The capsid protein, and glycoproteins Erns, E1, and E2 are the structural components of the CSFV virion with E1 and E2 anchored to the envelope by their carboxyl termini and Erns loosely associated with the viral envelope (Thiel et al. 1991. J. Virol. 65: 4705-4712; Weiland et al. 1990. J. Virol. 64: 3563-3569; Weiland et al. 1999. J. Gen. Virol. 80: 1157-1165).
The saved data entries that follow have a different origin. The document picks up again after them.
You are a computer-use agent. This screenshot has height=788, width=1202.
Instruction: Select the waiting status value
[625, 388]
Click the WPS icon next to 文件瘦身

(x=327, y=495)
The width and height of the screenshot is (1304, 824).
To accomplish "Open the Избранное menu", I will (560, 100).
E1 and E2 are type I transmembrane proteins with an N-terminal ectodomain and a C-terminal hydrophobic anchor (Thiel et al., supra). E2, the major structural protein, is considered essential for CSFV replication, as virus mutants containing partial or complete deletions of the E2 gene have proven non-viable (van Gennip et al. 2000. Vaccine 19:447-459). E2 is the most immunogenic of the CSFV glycoproteins (Konig et al. 1995. J. Virol. 69: 6479-6486; van Gennip et al. and Weiland et al. 1990, supra), inducing neutralizing antibodies and protection against lethal CSFV challenge (Wensvoort et al. 1989. Vet. Microbiol. 21: 9-20; Van Zijl et al. 1991. Vaccine 17: 433-440; Hulst et al. 1993. J. Virol. 67: 5435-5442; Rumenapf et al. 1991. J. Virol. 65: 589-597; Van Rijn et al. 1996. J. Gen. Virol. 77: 2737-2745; Van Rijn et al. 1998. Vaccine 17: 433-440). CSFV E2 also contains, between residues 829 and 837, an epitope recognized by monoclonal antibody (mAb) WH303 (Lin et al. 2000. J. Virol. 74:11619-11625), a reagent which is routinely used for CSF diagnostics. WH303 mAb does not react with E2 of BVDV or BDV.
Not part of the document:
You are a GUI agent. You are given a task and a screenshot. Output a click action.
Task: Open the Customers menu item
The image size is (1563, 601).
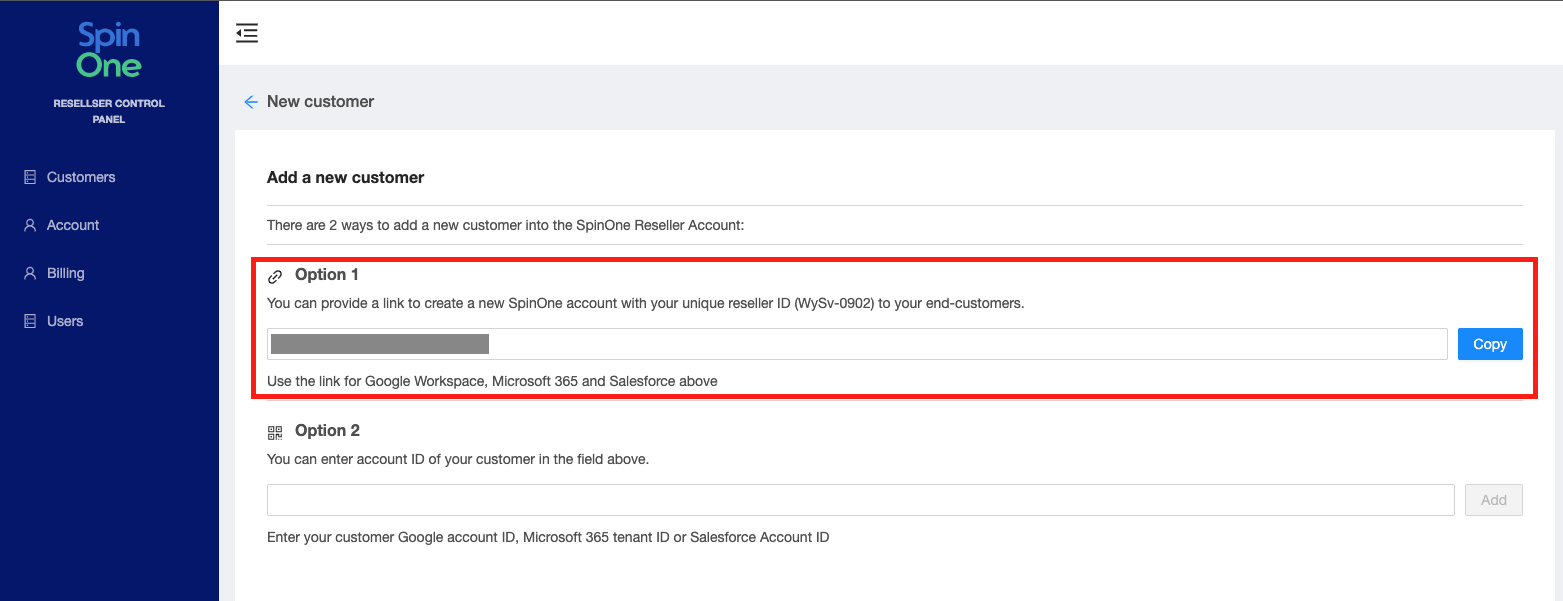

Candidate CSFV subunit marker vaccines have been developed using recombinant E2 envelope protein (Van Zijl et al., supra; Hooft van Iddkinge et al. 1996. Vaccine 14: 6-12; Hulst et al, 1993, supra; Van Rijn et al., supra). Different E2 protein domains have been described as targets for neutralizing monoclonal antibodies (Wensvoort et al., supra), but E2 subunit vaccines have not been found to be as efficacious as traditional live attenuated vaccines, particularly when animals are challenged shortly after vaccination (Hulst et al., 1993, supra; Van Rijn et al., supra; Risatti et al. 2003. J. Clin. Microbiol. 41: 500-505). The failure to induce rapid and efficient protective immunity precludes the use of subunit vaccines as an emergency control measure during a CSFV outbreak. DNA vaccines encoding E2, when expressed, also induced protection in pigs; however, again, rapid elicitation of protection was not proven (Andrew et a. 2000. Vaccine 17: 1932-1938; Yu et al. 2001. Vaccine 19: 1520-1525).
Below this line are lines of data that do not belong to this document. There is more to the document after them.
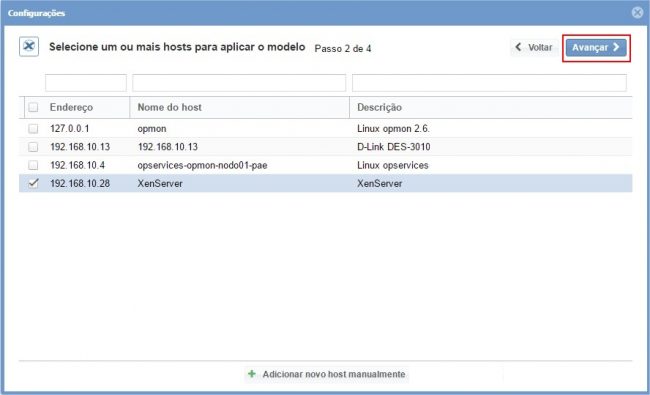Toggle the select-all hosts checkbox
This screenshot has width=650, height=395.
coord(33,107)
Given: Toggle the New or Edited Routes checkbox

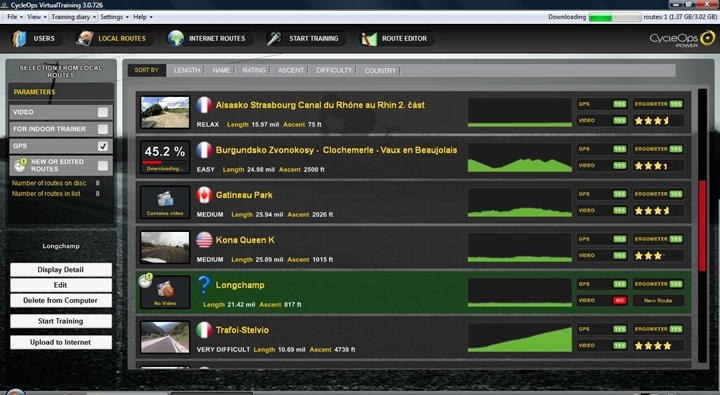Looking at the screenshot, I should pyautogui.click(x=103, y=165).
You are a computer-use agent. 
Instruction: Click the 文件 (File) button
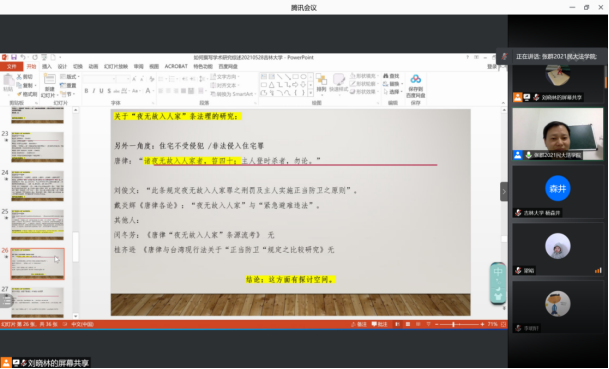[x=12, y=66]
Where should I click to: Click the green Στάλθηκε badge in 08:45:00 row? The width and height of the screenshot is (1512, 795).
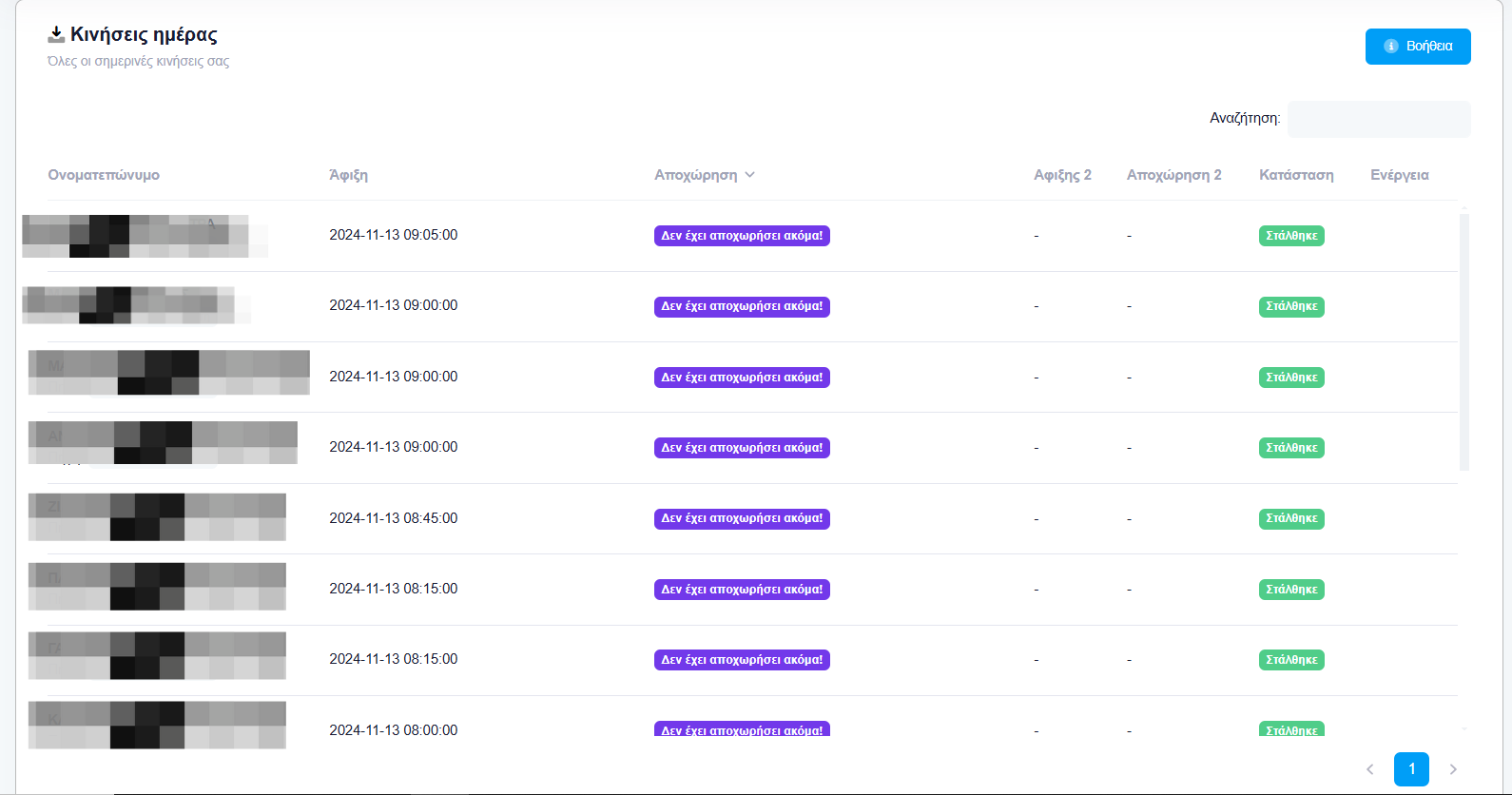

Recently, infectious clone technology has enabled antigenic modification of attenuated CSFV strains for use as experimental marker live attenuated CSF vaccines. Infectious clones of the attenuated C-strain were used to replace the antigenic region of E2 and/or the complete Ems gene with analogous sequences from Bovine Viral Diarrhea Virus (BVDV). Preliminary data indicated that both chimeric viruses were able to induce protection in pigs at one week after vaccination. Significantly, chimera-induced anti-CSFV antibody responses could be discriminated from those produced by parental virus (van Gennip et al., supra).
The development of disease control strategies in the event of a CSFV outbreak requires rapid onset of protection, which becomes a more important parameter of vaccine performance than, for example, duration of protection. The development of such vaccines would imply the production of rationally designed live attenuated vaccine CSFV strains.